Format the item lines as a JSON list of strings, one string per line with blank lines omitted. Include only the lines from the one containing "[Menu] (10, 11)" through the last line of the items.

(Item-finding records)
◇ ◇ ◇ ◇ ◇ ◇ ◇

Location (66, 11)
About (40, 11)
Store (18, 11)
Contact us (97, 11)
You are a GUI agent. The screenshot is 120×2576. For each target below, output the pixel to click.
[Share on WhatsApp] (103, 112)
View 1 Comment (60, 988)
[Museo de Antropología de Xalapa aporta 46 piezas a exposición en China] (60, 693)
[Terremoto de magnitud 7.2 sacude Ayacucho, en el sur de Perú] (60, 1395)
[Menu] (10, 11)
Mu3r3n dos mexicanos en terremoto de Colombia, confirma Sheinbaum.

◇ ◇ ◇ ◇ ◇ ◇ ◇

Completed exercise:
[
  "[Menu] (10, 11)",
  "Mu3r3n dos mexicanos en terremoto de Colombia, confirma Sheinbaum."
]